Engagement ring sales are reportedly down due to ‘engagement gap’ caused by pandemic

There has been a sharp decrease in engagement ring sales and the Covid-19 pandemic is to blame.

More than three years ago, a worldwide lockdown posed many challenges for both budding couples and long-term relationships. For some new couples, the prospect of dating long-distance had them calling it quits before they even reached the three-month mark. For others, living in close quarters during the pandemic caused a breakdown – and a breakup – of their relationship.

In a new report from CNN, Signet Jewelers – the largest jewelry company in the United States – has said that many early relationships particularly failed during lockdowns in 2020, creating what they call an “engagement gap”.

Signet Jewelers is the parent company of major engagement ring retailers, including Zales, Jared, Kay Jewelers and Diamonds Direct. During the company’s investor day last week, president and chief consumer officer Jamie Singleton said the jewelry industry is still reeling from the effects of the pandemic years later.

“We’re still seeing it today,” Ms Singleton told CNN.

Engagement jewelry sales are also expected to remain “lackluster” until next year, per the network, and must grow approximately 25 per cent by 2026 just to return to pre-pandemic engagement levels.

However, there is a bright side to this so-called “engagement gap”. Signet Jewelers reported that there’s been an eight per cent increase in dating amongst singles since the start of the pandemic, which is “promising” for a pickup in engagements.

The decrease in engagement ring sales comes just one week after David’s Bridal filed for bankruptcy and laid off more than 9,000 employees. In a press release shared on 17 April, CEO of David’s Bridal James Marcum explained how the pandemic has ultimately affected the company’s need to find a new buyer.

“We have successfully modernised our marketing and customer interaction processes and driven our retail service levels to best in class. Nonetheless, our business continues to be challenged by the post-COVID environment and uncertain economic conditions, leading us to take this step to identify a buyer who can continue to operate our business going forward,” he said.

Just two days prior to the announcement, David’s Bridal revealed its plans to lay off 9,236 employees across the country. The wedding dress retailer began its first round of layoffs in stores in Pennsylvania on 14 April and will continue until 11 August.

The coronavirus pandemic upended the billion-dollar wedding industry, forcing many engaged couples to put their wedding plans on hold. Some couples resorted to intimate ceremonies at home – or over Zoom – in accordance with social distancing measures, while others had to reschedule their wedding plans multiple times.

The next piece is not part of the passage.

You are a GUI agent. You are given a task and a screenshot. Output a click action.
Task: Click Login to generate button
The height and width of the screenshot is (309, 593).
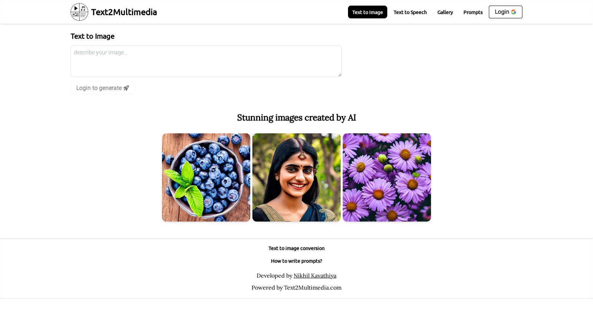click(x=103, y=88)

Now, experts have projected a wedding boom more than three years later. According to The Wedding Report, an estimated 2.5 million couples in the United States were expected to tie the knot in 2022, a 30 per cent increase since 2021 and the most in any year since 1982. While more couples are getting married, they’re also paying more for their weddings too. Post-pandemic inflation rates had couples spending, on average, $27,000 for their weddings in 2021, compared to $20,000 in 2020.